Switching to Kernel Mode: When an interrupt occurs in user mode, the hardware automatically switches to kernel mode. This involves saving the current CPU state (registers, including the User Stack Pointer) onto the kernel stack. The processor then loads the Kernel Stack Pointer (KSP) from the Task State Segment (TSS) into the stack pointer register (SP). The TSS holds the KSP for each CPU core, ensuring the correct kernel stack is used. This mechanism utilizes a single stack pointer register (SP) but switches between different stack segments based on the privilege level (ring 3 for user mode, ring 0 for kernel mode).

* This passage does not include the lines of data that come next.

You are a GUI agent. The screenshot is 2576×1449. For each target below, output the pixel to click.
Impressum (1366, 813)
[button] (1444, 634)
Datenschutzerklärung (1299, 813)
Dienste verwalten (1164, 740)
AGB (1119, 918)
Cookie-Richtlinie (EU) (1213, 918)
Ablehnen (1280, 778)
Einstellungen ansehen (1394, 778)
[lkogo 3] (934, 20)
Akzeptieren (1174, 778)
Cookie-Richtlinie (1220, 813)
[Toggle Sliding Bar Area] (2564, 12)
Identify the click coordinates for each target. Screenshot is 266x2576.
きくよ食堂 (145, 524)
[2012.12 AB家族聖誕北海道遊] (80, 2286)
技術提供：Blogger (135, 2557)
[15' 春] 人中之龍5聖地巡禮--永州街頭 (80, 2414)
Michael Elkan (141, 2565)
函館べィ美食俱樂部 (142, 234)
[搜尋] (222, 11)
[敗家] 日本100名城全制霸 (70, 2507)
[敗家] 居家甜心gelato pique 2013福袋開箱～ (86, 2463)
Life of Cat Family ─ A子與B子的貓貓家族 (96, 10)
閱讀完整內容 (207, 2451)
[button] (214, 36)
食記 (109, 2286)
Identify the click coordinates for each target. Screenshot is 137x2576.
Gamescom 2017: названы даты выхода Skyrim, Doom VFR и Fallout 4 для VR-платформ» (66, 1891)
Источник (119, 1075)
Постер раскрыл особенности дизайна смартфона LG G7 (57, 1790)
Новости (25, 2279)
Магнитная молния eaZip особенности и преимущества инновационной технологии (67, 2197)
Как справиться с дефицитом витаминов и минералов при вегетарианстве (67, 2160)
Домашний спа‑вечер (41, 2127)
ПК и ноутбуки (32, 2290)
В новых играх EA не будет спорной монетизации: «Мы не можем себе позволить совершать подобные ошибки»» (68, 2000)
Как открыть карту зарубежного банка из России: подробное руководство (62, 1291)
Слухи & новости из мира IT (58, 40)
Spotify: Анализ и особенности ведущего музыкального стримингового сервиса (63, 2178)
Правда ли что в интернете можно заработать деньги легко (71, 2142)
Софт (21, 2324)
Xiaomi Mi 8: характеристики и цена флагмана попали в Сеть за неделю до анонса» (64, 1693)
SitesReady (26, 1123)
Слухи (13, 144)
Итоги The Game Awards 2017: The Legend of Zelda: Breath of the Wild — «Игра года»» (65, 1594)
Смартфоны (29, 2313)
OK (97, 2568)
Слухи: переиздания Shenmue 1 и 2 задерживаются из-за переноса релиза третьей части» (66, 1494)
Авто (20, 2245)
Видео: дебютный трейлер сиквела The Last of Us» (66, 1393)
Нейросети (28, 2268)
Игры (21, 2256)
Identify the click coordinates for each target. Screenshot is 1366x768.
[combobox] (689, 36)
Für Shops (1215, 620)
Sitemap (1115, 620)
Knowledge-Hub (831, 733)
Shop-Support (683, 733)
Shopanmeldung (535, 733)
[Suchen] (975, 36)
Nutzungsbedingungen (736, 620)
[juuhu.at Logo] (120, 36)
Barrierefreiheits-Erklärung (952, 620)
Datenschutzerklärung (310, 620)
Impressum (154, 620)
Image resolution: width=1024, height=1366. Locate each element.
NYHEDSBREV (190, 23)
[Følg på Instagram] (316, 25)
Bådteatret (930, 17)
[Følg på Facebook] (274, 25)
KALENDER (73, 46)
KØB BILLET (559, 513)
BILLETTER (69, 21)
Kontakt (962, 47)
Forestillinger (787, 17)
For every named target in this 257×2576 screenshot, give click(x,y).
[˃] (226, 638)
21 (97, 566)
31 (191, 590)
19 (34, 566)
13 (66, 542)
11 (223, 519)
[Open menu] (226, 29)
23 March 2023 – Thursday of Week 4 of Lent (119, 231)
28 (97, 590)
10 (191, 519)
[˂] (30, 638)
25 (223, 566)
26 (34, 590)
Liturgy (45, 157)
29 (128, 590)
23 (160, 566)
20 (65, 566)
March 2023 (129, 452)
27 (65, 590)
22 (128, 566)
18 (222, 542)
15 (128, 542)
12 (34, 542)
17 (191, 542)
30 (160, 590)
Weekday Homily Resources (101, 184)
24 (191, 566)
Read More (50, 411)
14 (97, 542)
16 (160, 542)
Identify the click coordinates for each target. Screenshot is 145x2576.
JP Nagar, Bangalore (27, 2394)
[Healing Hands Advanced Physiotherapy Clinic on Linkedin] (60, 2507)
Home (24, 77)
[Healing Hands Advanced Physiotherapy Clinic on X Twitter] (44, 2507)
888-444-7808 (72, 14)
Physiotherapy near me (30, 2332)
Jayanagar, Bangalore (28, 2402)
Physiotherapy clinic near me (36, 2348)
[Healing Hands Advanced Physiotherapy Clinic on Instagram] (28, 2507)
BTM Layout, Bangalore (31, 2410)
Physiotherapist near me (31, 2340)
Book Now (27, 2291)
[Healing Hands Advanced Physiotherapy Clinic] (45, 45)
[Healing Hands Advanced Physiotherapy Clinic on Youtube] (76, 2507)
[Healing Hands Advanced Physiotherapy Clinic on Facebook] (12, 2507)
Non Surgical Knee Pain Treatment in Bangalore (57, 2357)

The SS:ESP (stack segment and pointer) for kernel mode is stored in the TSS and loaded into SP during the interrupt.
Returning from Interrupt: The iret
instruction (or similar) restores the saved state from the kernel stack, including the user mode stack pointer. This effectively switches back to the user stack by restoring the user’s SS:ESP to the SP register.
Process Control Block (PCB) Storage: The PCB (task_struct
in Linux) isn’t saved directly on the stack during an interrupt. Each process/thread has a pre-allocated kernel stack, pointed to by task_struct->stack
. The CPU context (PC, registers, user stack pointer) is saved on this pre-allocated kernel stack upon entering an interrupt. task_stack_page()
can locate the stack page if the stack isn’t managed directly through task_struct
.
Interrupt Handling: The Interrupt Descriptor Table (IDT) contains pointers to interrupt handlers (kernel code). When an interrupt occurs, the corresponding handler is invoked, and it utilizes the pre-allocated kernel stack for the current process/thread. This ensures the kernel operates within the correct context.
This system ensures the correct stack pointer is used based on the privilege level, maintaining execution flow and data integrity between user and kernel mode.